Parallel sampling

it is the first time i’m trying the parallel computing and before i go to my actual code, i decided to try it on a simple code to see the speed of the execution of the code

@everywhere function sampler(x, y)
    z= x.*y
    return z
@time @everywhere for i= 1:1_000_000_000
    z= sampler(x,y)   

of course this function after addprocs(4) but when i run it for 1_000_000 it takes a very long time so i want to know what am i doing wrong here and how can i make it faster?

How long does it take and why do you think it SHOULD take less time

1 Like

@everywhere for executes the same loop on all processes, hence your code will take the same amount of time regardless of how many processors your throw at it:

julia> nprocs()

julia> @time @everywhere sum(rand() for i = 1:1_000_000_000)
  3.822825 seconds (52.07 k allocations: 3.278 MiB, 1.59% compilation time)

julia> addprocs(1);

julia> @time @everywhere sum(rand() for i = 1:1_000_000_000)
  3.969405 seconds (52.14 k allocations: 3.277 MiB, 1.50% compilation time)

If you want each worker process to deal with part of the loop, use @distributed:

julia> workers()
1-element Vector{Int64}:

julia> @time @distributed (+) for i = 1:1_000_000_000; rand(); end;
  3.504719 seconds (46.90 k allocations: 2.665 MiB, 2.19% compilation time)

julia> addprocs(4); workers()
4-element Vector{Int64}:

julia> @time @distributed (+) for i = 1:1_000_000_000; rand(); end;
  1.847140 seconds (48.06 k allocations: 2.754 MiB, 0.88% compilation time)

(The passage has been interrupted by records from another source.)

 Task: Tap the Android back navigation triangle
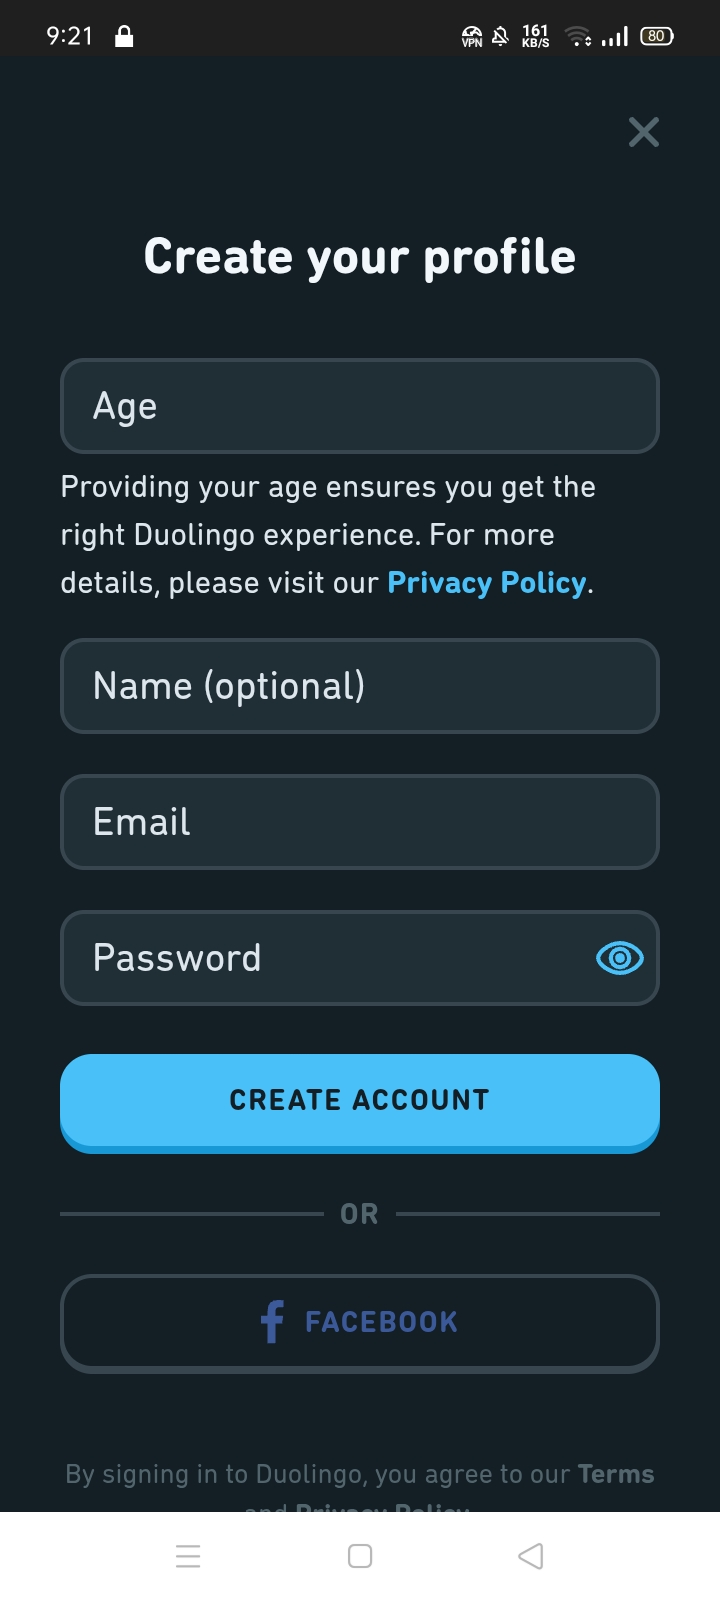point(531,1556)
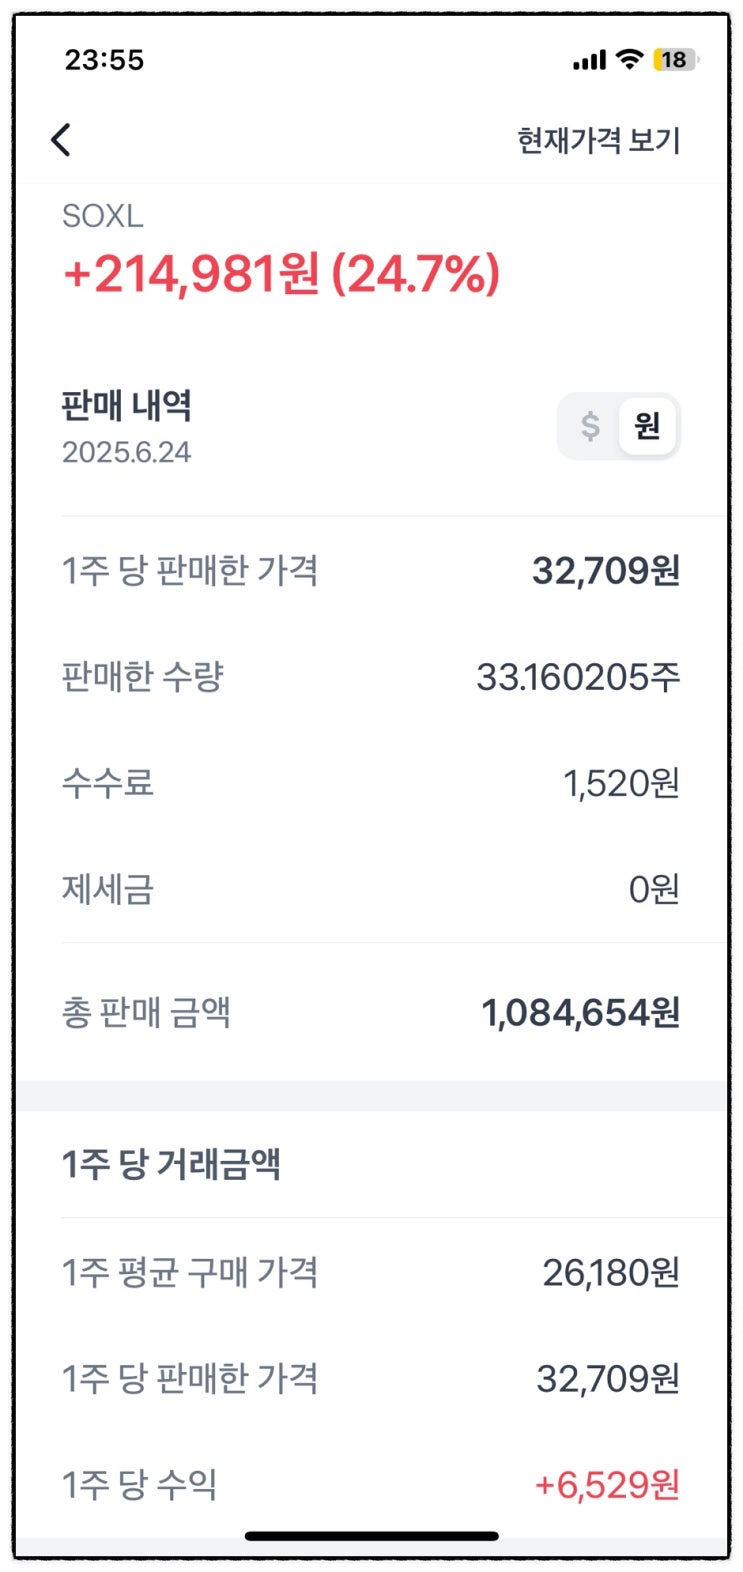743x1572 pixels.
Task: Tap the 수수료 fee value 1,520원
Action: tap(621, 783)
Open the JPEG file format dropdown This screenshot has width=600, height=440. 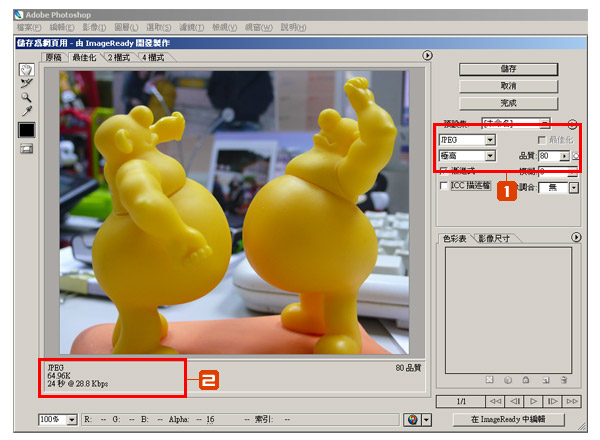(x=490, y=140)
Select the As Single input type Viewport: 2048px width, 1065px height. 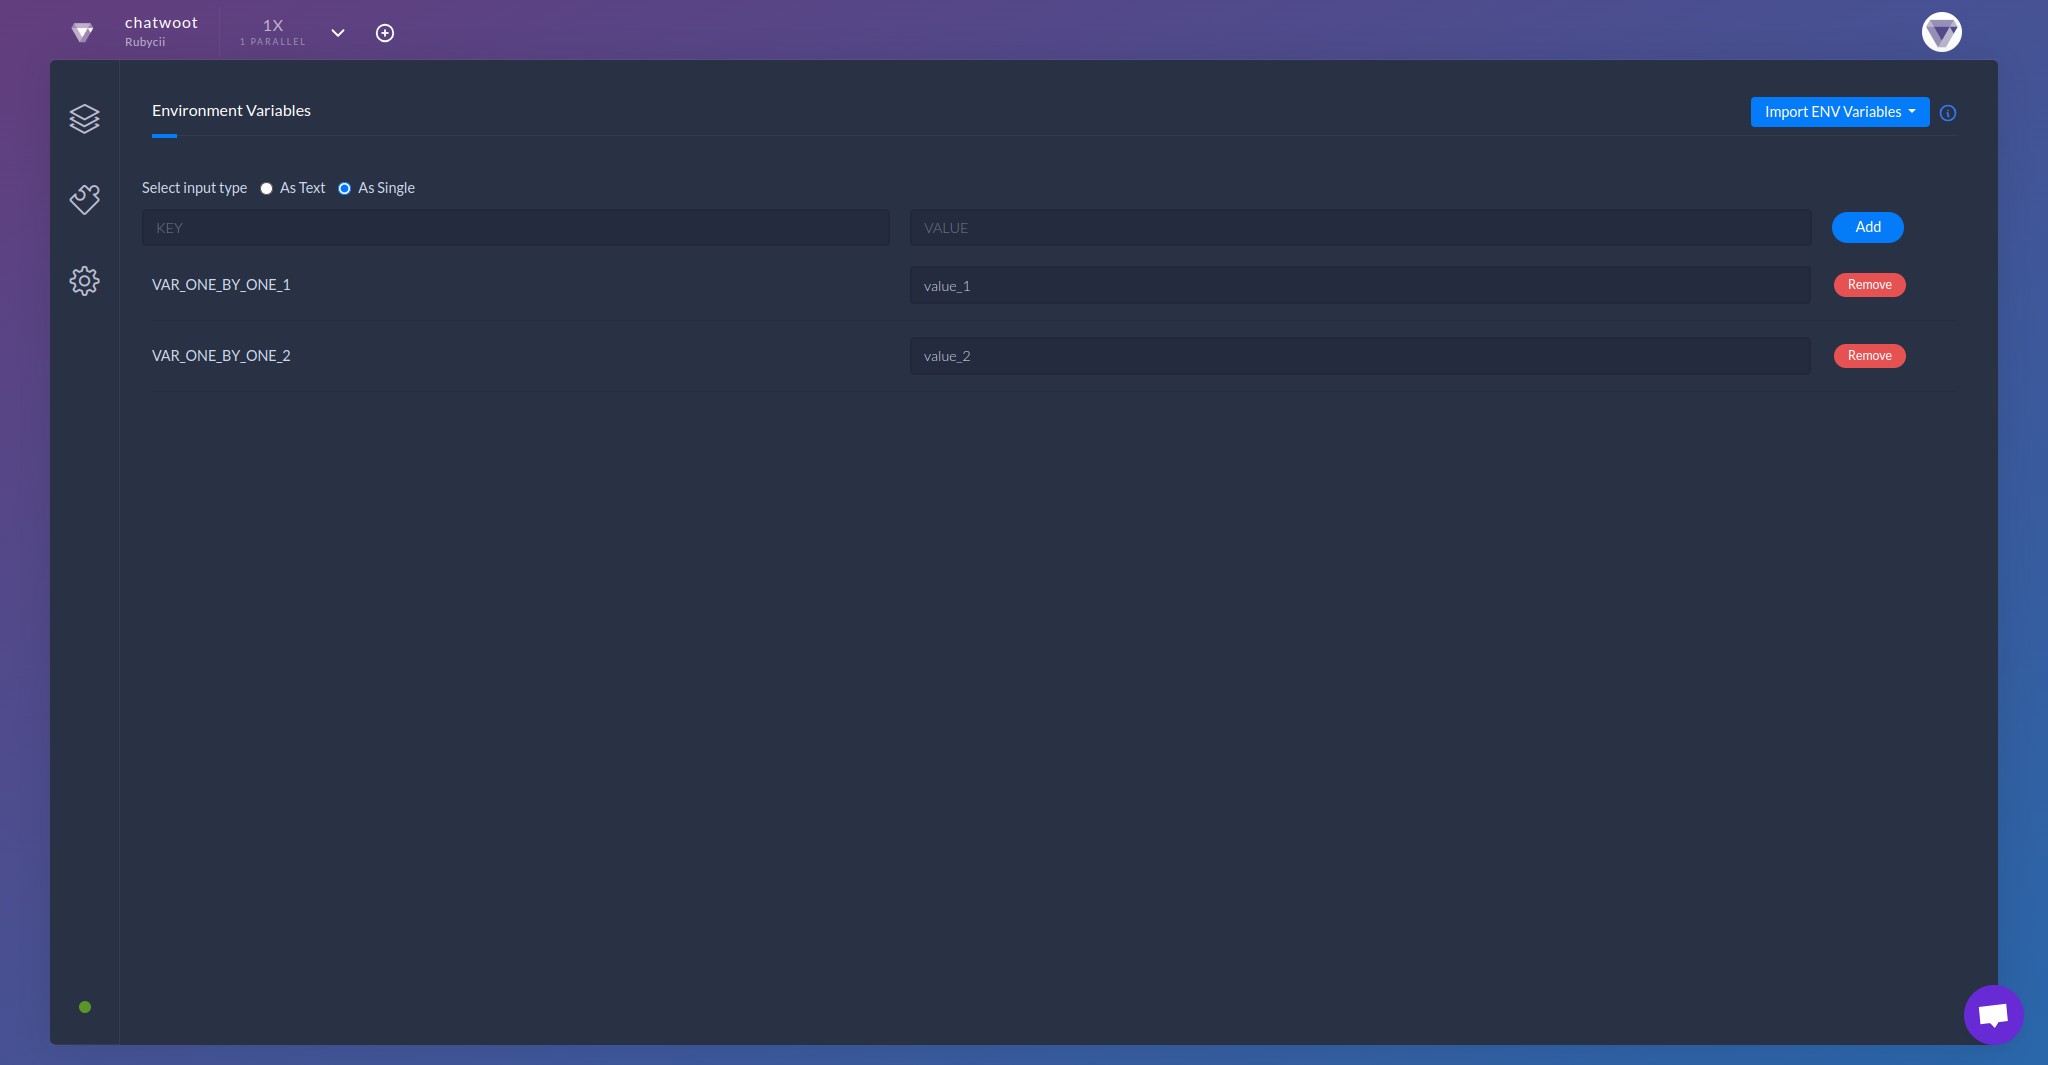point(343,188)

it takes more than 5 minutes and since the purpose of the parallelism is to speed up the computation i’m expecting it to be some seconds and not minutes, as i said i’m just trying it before applying it on my actual code

it does work faster, but is there any other way to make it more faster?

I doubt it. Most basic operations take around 1 nanosecond on a modern computer, so a back-of-the-envelope estimate for the runtime of your original piece of code is

500 \times 10^9 \times 1 \text{ nanosecond} \approx 8.3 \text{ minutes}.

This matches quite well with the five minutes runtime you observed.

1 Like